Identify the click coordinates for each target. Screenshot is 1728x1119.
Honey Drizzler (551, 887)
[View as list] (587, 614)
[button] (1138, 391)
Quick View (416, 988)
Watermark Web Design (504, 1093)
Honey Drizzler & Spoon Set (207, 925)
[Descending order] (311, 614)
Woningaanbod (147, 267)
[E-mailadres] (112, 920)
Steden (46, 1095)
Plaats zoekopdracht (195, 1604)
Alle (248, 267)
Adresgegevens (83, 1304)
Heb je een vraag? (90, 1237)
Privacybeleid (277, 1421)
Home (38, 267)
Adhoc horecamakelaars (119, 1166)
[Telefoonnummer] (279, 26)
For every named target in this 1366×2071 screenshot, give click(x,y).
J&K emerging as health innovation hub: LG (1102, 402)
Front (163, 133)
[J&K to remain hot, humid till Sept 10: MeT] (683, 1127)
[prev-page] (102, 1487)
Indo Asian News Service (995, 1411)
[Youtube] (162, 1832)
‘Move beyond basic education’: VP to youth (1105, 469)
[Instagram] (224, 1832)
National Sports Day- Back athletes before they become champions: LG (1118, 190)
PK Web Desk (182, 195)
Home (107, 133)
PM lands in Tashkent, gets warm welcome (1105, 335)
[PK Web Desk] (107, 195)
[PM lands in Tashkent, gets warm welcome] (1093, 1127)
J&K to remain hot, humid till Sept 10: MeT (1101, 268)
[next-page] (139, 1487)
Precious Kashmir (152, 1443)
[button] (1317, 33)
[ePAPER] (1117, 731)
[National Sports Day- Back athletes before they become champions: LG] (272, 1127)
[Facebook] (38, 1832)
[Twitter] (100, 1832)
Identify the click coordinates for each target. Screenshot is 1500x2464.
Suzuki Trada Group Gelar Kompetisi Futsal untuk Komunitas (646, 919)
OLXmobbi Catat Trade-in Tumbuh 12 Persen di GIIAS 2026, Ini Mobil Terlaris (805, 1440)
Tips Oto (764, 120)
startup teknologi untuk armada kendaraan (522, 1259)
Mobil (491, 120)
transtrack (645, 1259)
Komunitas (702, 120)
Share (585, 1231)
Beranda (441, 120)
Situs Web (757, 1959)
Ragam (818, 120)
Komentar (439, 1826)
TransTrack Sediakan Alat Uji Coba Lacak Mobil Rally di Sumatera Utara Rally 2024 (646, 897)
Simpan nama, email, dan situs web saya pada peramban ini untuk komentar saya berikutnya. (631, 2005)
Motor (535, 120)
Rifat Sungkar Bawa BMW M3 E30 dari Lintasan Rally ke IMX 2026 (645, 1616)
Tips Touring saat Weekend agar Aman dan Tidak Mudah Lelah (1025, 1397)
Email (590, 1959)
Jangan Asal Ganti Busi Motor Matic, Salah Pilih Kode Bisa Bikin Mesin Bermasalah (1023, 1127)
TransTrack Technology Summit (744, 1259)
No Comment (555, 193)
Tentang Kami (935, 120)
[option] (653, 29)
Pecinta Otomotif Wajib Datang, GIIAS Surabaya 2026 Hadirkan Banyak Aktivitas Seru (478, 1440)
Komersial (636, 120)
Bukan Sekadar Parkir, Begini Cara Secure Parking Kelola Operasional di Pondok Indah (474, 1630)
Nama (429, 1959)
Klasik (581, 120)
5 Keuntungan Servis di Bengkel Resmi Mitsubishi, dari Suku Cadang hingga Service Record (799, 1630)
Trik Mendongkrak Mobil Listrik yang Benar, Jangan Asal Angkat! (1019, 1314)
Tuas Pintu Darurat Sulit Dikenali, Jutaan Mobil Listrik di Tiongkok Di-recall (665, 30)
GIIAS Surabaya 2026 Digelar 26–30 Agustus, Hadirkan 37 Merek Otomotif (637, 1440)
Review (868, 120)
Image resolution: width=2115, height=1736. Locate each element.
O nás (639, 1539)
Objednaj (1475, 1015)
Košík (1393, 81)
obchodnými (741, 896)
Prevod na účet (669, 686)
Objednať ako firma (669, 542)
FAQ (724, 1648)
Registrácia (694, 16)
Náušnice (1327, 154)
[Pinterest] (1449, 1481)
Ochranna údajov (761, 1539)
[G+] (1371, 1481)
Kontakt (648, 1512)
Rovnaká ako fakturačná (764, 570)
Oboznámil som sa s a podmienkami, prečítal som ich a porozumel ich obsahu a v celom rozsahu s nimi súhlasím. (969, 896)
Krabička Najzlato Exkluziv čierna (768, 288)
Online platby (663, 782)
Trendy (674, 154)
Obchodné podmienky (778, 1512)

------------------------------------------------

Could you please find every line of the listing above holding the string "Asal" and copy it?

Jangan Asal Ganti Busi Motor Matic, Salah Pilih Kode Bisa Bikin Mesin Bermasalah (1023, 1127)
Trik Mendongkrak Mobil Listrik yang Benar, Jangan Asal Angkat! (1019, 1314)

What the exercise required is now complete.